Published March 10, 2026
NQ Futures Contract Specs: E-mini vs Micro
NQ trades at $20 per point, less than ES’s $50, but the percentage moves are larger, so dollar risk per contract can exceed ES on volatile days. MNQ (Micro Nasdaq-100) at $2 per point provides the same price action at 1/10th the exposure.

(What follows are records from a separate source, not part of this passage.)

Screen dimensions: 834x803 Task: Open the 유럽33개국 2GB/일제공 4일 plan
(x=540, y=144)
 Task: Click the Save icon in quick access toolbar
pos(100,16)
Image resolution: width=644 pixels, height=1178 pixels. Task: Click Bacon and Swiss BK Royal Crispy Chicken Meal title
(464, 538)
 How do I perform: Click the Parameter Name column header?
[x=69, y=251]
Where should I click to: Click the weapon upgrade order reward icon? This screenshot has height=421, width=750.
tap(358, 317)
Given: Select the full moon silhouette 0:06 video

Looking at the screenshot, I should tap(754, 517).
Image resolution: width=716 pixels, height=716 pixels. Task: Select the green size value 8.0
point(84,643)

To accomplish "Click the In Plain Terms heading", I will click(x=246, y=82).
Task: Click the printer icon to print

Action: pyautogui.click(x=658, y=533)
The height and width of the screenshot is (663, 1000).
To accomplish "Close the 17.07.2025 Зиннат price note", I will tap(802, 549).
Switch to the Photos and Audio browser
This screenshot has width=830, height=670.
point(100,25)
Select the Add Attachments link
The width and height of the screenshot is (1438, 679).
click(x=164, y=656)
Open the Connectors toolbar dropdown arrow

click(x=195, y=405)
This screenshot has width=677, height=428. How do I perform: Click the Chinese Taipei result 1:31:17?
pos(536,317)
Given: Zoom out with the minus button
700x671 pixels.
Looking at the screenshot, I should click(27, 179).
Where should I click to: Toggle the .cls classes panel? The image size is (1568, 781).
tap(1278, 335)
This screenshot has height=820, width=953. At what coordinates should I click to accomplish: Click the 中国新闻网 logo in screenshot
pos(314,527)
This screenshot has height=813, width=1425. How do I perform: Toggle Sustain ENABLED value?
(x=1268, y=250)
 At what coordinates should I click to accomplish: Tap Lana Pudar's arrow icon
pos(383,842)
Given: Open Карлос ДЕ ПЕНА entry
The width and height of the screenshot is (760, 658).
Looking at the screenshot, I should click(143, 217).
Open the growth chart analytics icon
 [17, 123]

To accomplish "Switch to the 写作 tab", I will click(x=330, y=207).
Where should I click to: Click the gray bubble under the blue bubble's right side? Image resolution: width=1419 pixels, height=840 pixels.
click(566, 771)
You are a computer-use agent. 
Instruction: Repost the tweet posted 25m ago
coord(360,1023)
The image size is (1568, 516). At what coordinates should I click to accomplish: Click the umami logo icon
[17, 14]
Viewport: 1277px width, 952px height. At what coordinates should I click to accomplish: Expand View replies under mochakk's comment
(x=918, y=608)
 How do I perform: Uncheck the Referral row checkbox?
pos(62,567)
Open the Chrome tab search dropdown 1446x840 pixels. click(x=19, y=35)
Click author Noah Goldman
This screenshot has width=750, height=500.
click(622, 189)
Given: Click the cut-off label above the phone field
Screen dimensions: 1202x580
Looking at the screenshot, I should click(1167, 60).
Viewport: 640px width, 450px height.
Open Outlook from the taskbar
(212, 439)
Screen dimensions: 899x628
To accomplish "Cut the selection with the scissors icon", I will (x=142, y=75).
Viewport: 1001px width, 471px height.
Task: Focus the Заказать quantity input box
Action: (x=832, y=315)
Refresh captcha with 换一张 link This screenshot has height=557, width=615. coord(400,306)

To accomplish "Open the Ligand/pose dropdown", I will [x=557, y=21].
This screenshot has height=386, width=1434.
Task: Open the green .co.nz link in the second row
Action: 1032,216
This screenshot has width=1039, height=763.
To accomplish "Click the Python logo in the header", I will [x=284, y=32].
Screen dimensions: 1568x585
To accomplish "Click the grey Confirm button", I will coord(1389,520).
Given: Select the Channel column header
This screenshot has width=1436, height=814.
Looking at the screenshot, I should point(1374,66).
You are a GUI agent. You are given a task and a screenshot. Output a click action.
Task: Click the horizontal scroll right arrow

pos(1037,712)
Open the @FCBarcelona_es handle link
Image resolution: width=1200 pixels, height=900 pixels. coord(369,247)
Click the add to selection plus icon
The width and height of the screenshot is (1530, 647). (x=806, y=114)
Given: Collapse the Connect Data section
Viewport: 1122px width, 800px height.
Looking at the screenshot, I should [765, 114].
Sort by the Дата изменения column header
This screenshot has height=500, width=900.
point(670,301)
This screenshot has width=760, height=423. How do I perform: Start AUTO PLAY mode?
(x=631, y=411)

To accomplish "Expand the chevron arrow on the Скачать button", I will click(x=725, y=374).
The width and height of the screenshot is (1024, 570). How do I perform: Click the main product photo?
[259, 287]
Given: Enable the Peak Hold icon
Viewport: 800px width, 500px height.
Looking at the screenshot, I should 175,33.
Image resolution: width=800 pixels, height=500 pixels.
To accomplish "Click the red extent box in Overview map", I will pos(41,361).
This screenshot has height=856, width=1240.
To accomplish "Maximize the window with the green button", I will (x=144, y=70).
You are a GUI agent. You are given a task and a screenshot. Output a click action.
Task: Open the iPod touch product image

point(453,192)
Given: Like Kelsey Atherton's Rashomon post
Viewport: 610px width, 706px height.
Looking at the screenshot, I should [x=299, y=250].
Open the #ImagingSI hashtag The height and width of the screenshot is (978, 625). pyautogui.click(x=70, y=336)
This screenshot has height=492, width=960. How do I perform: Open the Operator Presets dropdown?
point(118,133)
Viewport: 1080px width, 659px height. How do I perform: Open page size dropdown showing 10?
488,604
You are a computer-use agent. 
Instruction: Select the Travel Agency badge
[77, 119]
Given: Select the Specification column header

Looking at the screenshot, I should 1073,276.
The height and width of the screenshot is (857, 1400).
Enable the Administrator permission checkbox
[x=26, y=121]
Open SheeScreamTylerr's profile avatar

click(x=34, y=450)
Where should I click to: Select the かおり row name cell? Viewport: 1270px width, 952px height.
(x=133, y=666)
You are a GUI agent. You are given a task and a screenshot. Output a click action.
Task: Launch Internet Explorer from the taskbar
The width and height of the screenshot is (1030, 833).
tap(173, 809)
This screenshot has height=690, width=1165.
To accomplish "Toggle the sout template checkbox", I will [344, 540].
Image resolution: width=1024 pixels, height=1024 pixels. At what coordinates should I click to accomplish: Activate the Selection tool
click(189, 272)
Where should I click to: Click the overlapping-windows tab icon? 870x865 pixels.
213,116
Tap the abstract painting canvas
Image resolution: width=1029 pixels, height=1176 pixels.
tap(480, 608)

| Specification | NQ (E-mini Nasdaq-100) | MNQ (Micro E-mini Nasdaq-100) |
|---|---|---|
| Multiplier | $20 per point | $2 per point |
| Tick size | 0.25 ($5.00) | 0.25 ($0.50) |
| Day trade margin | ~$17,000-$20,000 | ~$1,700-$2,000 |
| Overnight margin | ~$20,000-$24,000 | ~$2,000-$2,400 |
| Daily dollar range (avg) | $4,000-$9,000 | $400-$900 |
| High-vol day dollar range | $9,000-$14,000+ | $900-$1,400+ |
| Trading hours | Sun 6 PM – Fri 5 PM ET | Sun 6 PM – Fri 5 PM ET |
A 300-point NQ move (routine when VIX is above 20) equals $6,000 per contract. The same percentage move on ES at $50 per point produces roughly $3,300. This is why NQ attracts traders who want amplified exposure to U.S. equity volatility, and why it punishes those who size positions based on ES habits.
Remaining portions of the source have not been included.